WOW you are on at the same time  I’ve been unable to work for many years now NO one will hire someone who may need a co-worker to help save their life. My old employer terminated me after I became ill back in 97. I applied for disability it took me 3 years and having to talk to a United States Magistrate to receive my benefits. I worked in a chemical plant for 15 years, first time I became sick I was dumping 50lb sacks of pure BHT (preservatives) in to a hopper that’s what triggered my masto. I’ve often asked myself If I thought I could return to work but this illness is to unpredictable. I have diarrhea constantly, I’m always sick to my stomach and a 100 more symptoms on a daily basis that will not allow me to go back to a 9 to 5 job.

How is your husband handling this? A good deal of my family thought I was imagining things when I first became sick.

Anonymous said...

Me again, my husband is an absolute saint. I worry how long this can last. He has taken on so much. He does pretty much all housework and feeds our boys. My diet is so messed up.
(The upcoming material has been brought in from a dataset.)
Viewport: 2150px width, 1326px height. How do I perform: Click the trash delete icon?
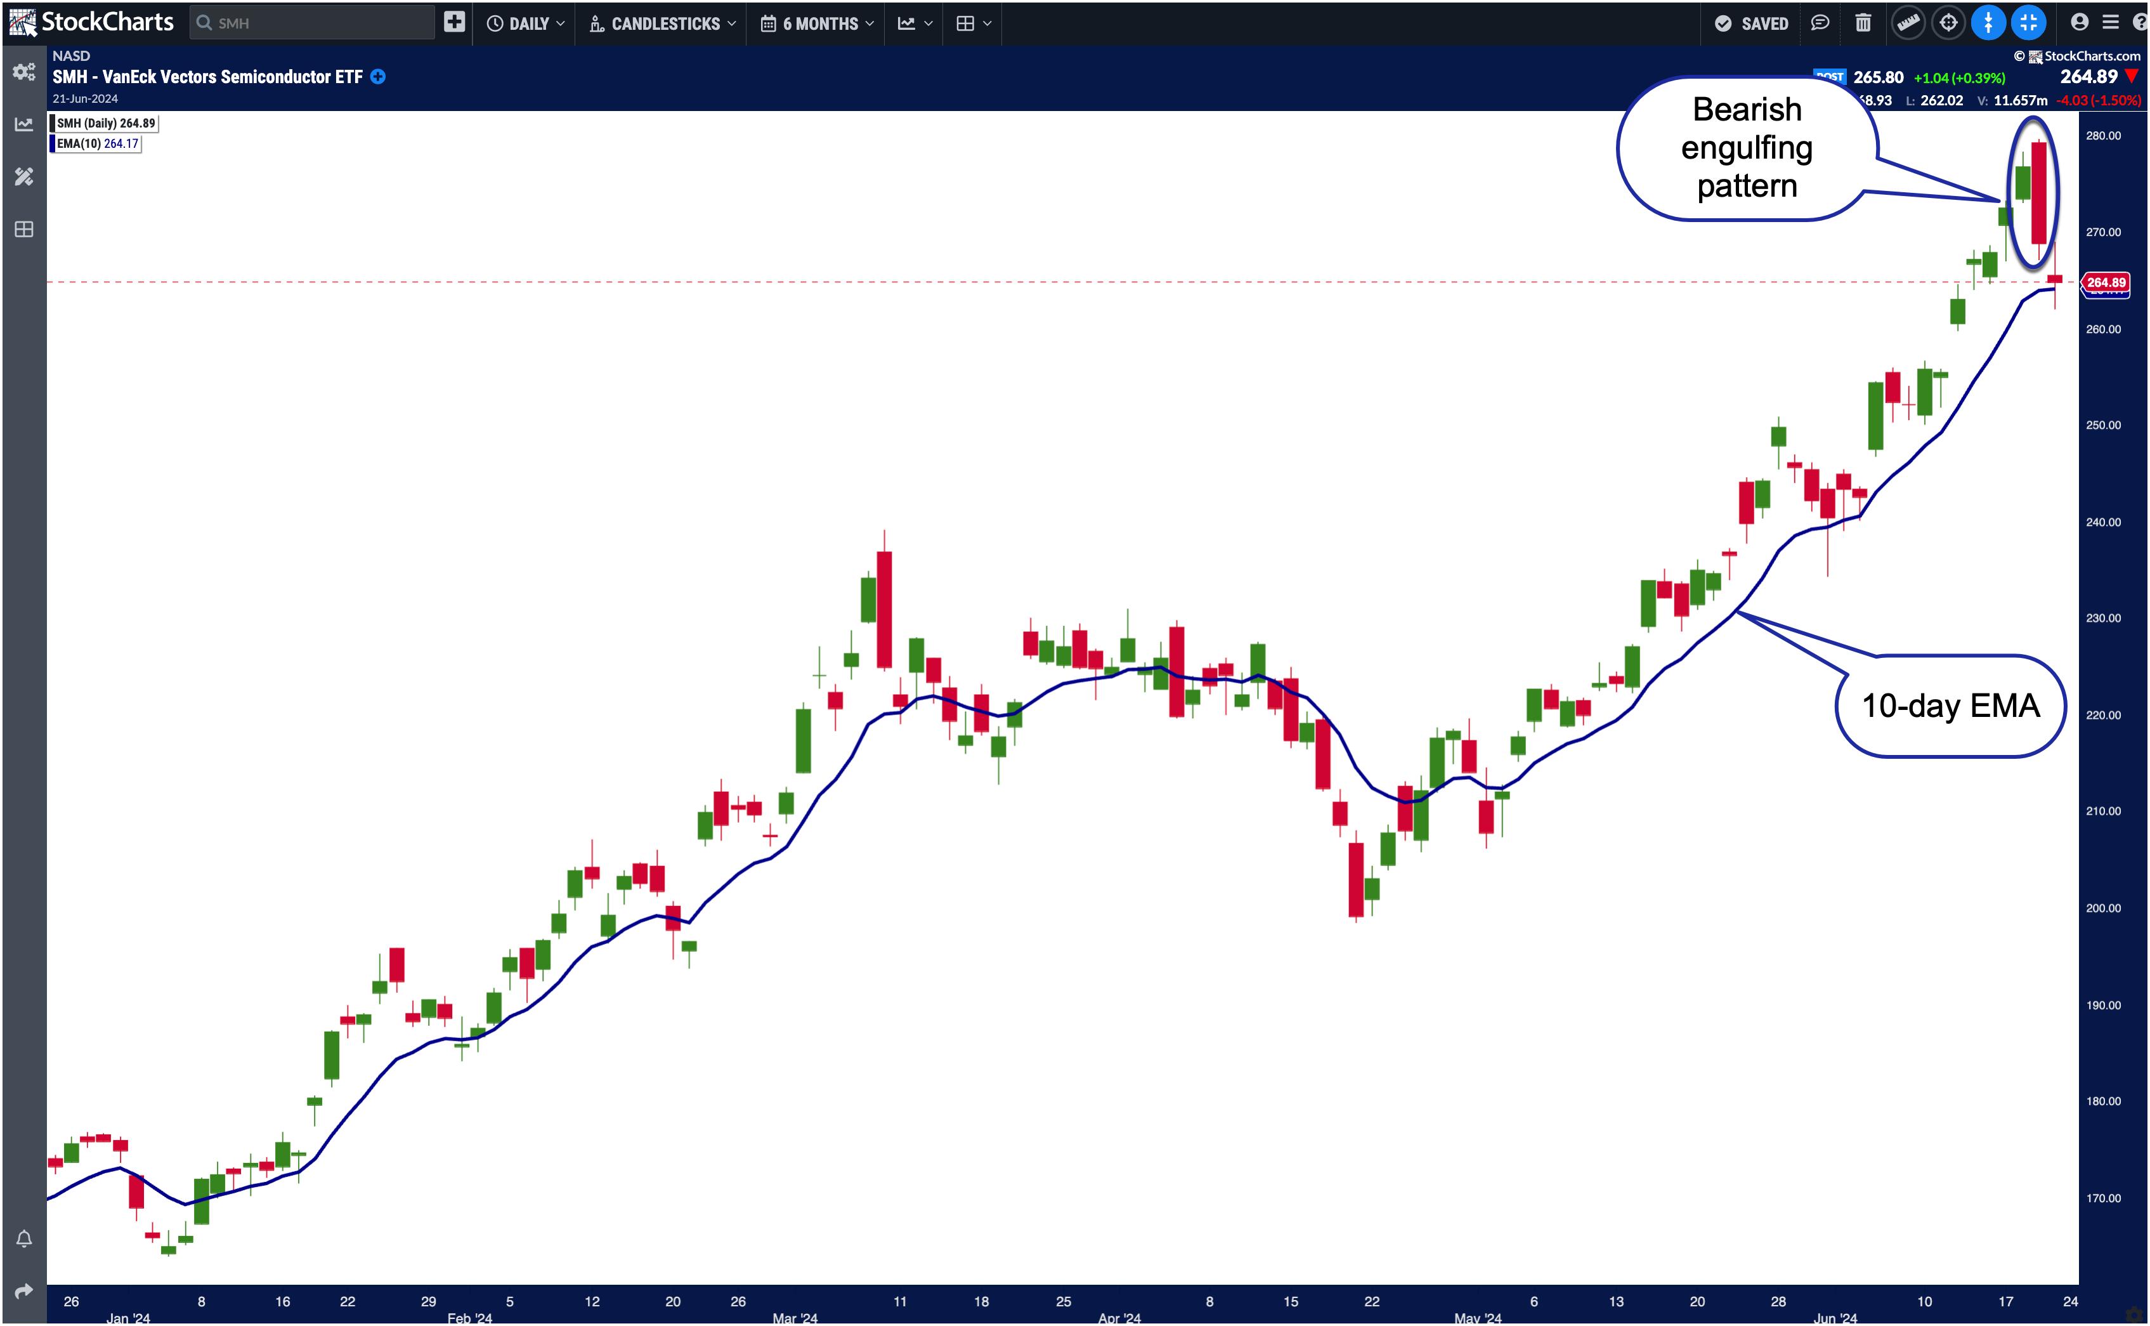[1863, 23]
I have gone lowfat vegetarian because my triggers include meat and fatty foods. However, I rarely have much appetite. A couple of my attacks were really scary for us, so I worry about his stress level. It helps to talk with others like you who have handled this for much longer. Most people get that I am sick. Sadley ER doctors and EMTs have been the most trouble, thinking I'm some dumb woman with a panic attack. Bleh. I sound so negative tonight. Lisa

Kevin said...

Lisa,

I’m glad you have someone who understands what is happening, that’s so important for you at this stage. The attacks are very scary indeed. If I were you I would have those EMT’s and ER Doctors contact a doctor who can educate them about SM. Also make sure your husband keeps them on the right track while you are possibly unconscious. Have you ever tried taking Benadryl before you have an attack? If you are like me you’ll feel your stomach start to severely cramp really fast and then the diarrhea kicks in, right when you start to feel the first bit like you are going to have a problem take the Benadryl. I use to buy the children’s over the counter Benadryl and drink it straight from the bottle I can remember drinking a whole bottle to stop from having an attack.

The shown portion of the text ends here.